Thursday, February 10, 2011

Animal Shelter

The kids have been playing Animal Shelter for quite a while, commandeering the "formal" front room for their shelter. I woke up the other morning and discovered some rules posted at the entrance.
1. Don't do anything to hurt the animals.
2. No jumping.
3. Take off your shoes.
4. No yelling.
5. (my personal favorite) No pocket knifes, smoking, or guns.
6. Only 8 people at a time.
7. No people that are sick.
8. No littering (no staples)
9. No touching the animals.
10. No making caves out of chairs.
11. No playing on chairs.
12. No taking animals out of bed.
13. No fighting
14. No turning off lights at play time (unless the teachers help).
15. No hard balls.

With so many rules, you wouldn't think that the front room would look like this:

But it does. Sigh.

In Which We Improve Our Lot in Life

OK, let's be honest. We live in squalor. At least a quarter of us are unclad at any given time (in case you are unduly worried, let me assure you this is the exclusive territory of the under-five-feet-tall faction). Food is hiding here and there about our house--old, dried out food. Our kitchen utensils are used to dig holes in the back yard and carry the dirt about. And our furniture can best be described as Early-to-Late Thrift Store.

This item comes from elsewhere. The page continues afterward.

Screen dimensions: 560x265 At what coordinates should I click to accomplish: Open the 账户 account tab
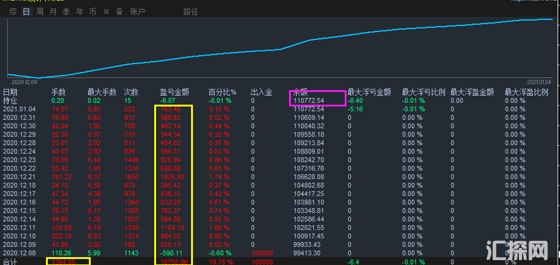click(138, 11)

I bring to wit one dining table, made of metal, plastic, and plasticky faux wood stuff:


Pay no attention to that large spot of something on the kitchen floor.

Plastic meets metal:
The chairs are even worse. Let's not talk about their comfort defects but just focus on the aesthetic flaws for the moment. The color. The faux-wood-plastic-backs. The bendy metal frames.
And since they are, I imagine, circa 1952, their mustard-yellow-and-yucky-green-seats are coming apart. Not to mention that there are only four of them (we're now down to three since one was destroyed by the natives a year or so ago) and six of us.
Let's just revisit the table and picture it with the yellow chairs.
Now, hold on to your hats. WE BOUGHT A NEW TABLE AND CHAIRS. MATCHING!!! SIX CHAIRS! NOTHING WOBBLES!

Before you get too excited, let me assure you that this one is also MDF covered with a faux-wood veneer, but it's at least a more lifelike veneer. And the chairs (all except one) are in good repair. And it's probably more like vintage 1970s instead of 1950s. So we're moving up in the world.

This "new" one is also a little beaten up--but people like us would be foolhardy to purchase anything new.
Enter in the new era of civilized living.